Dies macht es gerade Bourbon-Trinkern leicht, sich an den Rye heranzutasten. Höhere Roggenanteile wie früher in Pennsylvania oder heute in Europa üblich, weichen wohl zu sehr von den süßlichen Aromen gewohnten des Mais‘ ab. Zwar gibt es auch mutigere Kentucky Ryes, aber dass Heaven Hill erst einmal bei bewährten Rezepten bleibt, verwundert nicht.

Dasselbe gilt auch für die sonstigen Eckdaten. Die sechs Jahre Reife sind für einen US Whiskey beachtlich, die Alkoholstärke liegt mit 55% ABV nur etwas unter Barrel Strength. Das sind die erwartbaren Merkmale eines US-Premium-Whiskeys.

Nase

Sofort steigt schweres Karamell in die Nase, doch dessen Süße ist bemerkenswert eingehegt. Dafür sorgen ein deutliches Aroma von getoasteter Schwarzbrotkruste und frische Noten von Minze, dazu etwas Würze von Zimt und Nelke. Ein leichter, aber merklicher Anflug von Aceton lässt wenig Zweifel am hohen Maisgehalt aufkommen.

Geschmack

Auf der Zunge liegt erneut Karamell, das noch etwas süßer ist als es in der Nase war. Marzipan und Popcorn verstärken diesen Eindruck, zumal der Whiskey etwas an Frische verliert. Überhaupt wirkt er jetzt immer mehr wie ein Bourbon. Jedoch erinnern Zimt und Nelke weiterhin daran, dass es sich um einen Rye handelt. Kakaopulver rundet diesen Eindruck ab.

Abgang

Der Nachhall ist ewig lang und holzig, passt perfekt als Abschied für so einen Whiskey.

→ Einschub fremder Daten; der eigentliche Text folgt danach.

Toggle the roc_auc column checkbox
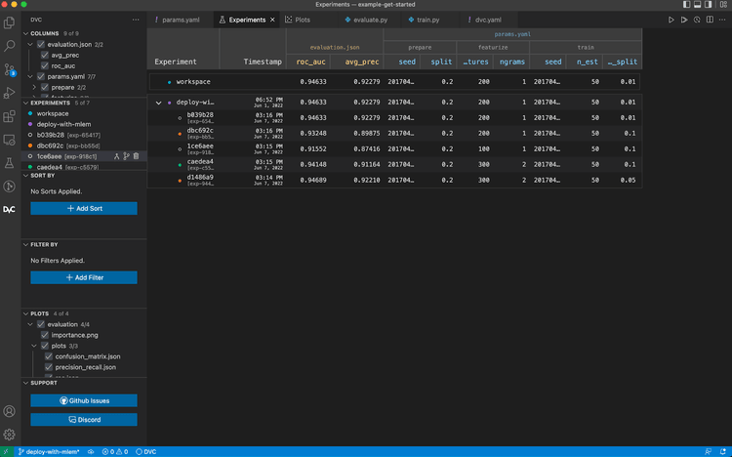 [x=45, y=65]
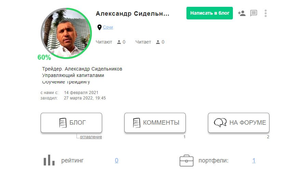Open the КОММЕНТЫ section
Viewport: 308px width, 171px height.
click(155, 123)
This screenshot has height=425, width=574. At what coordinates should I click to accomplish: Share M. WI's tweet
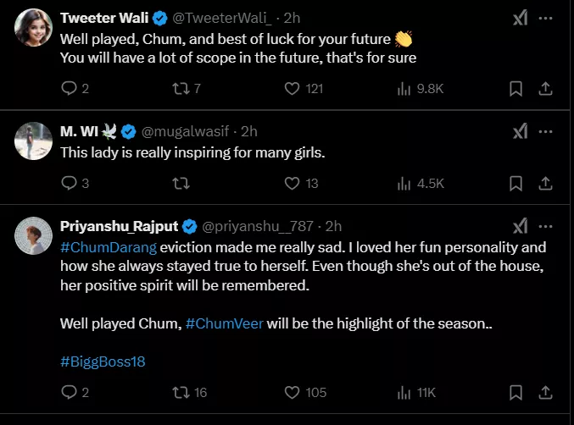point(546,183)

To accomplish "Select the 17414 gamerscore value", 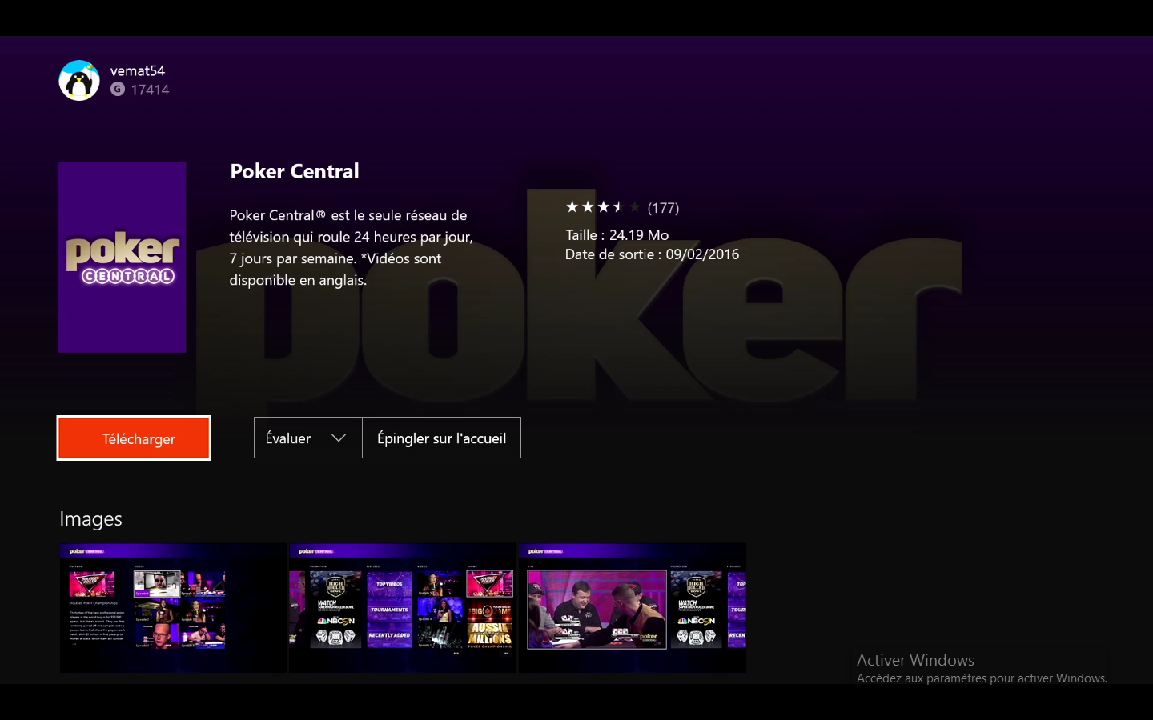I will (x=151, y=90).
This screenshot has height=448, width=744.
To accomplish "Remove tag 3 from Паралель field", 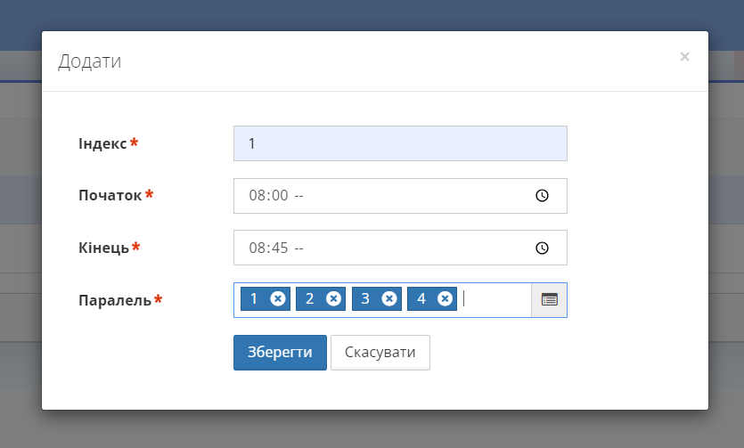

Ein perfekter Sommerwhiskey

Fazit: so geht Rye auch

Der Pikesville Rye begeistert seit seiner Einführung die amerikanische Whiskeywelt. Selbst Jim Murray war kurz davor, ihn zum besten Whisky des Jahres 2016 zu erklären, entschied sich dann aber – wer hätte es anders vermutet? – für den skandalträchtigeren Crown Royal Northern Harvest Rye.

Dass er jenseits des Atlantik so gut ankommt, wundert wenig. Ein Zyniker mag anmerken, dass der Pikesville Rye vielleicht am besten als ein extra-High Rye Bourbon zu verstehen ist. Das greift aber zu kurz. Die Roggen-DNA ist viel zu deutlich ausgeprägt, auch wenn hier ganz klar Konzessionen an Bourbon-Liebhaber gemacht wurden.

Uns stört das wenig. Auch diese Spielart des Rye hat seine Berechtigung und sie ist hier in Perfektion umgesetzt. Rein Qualitativ beweist der Pikesville Rye, dass den USA als Mutterland des Roggenwhiskeys eben doch noch die Krone gebührt.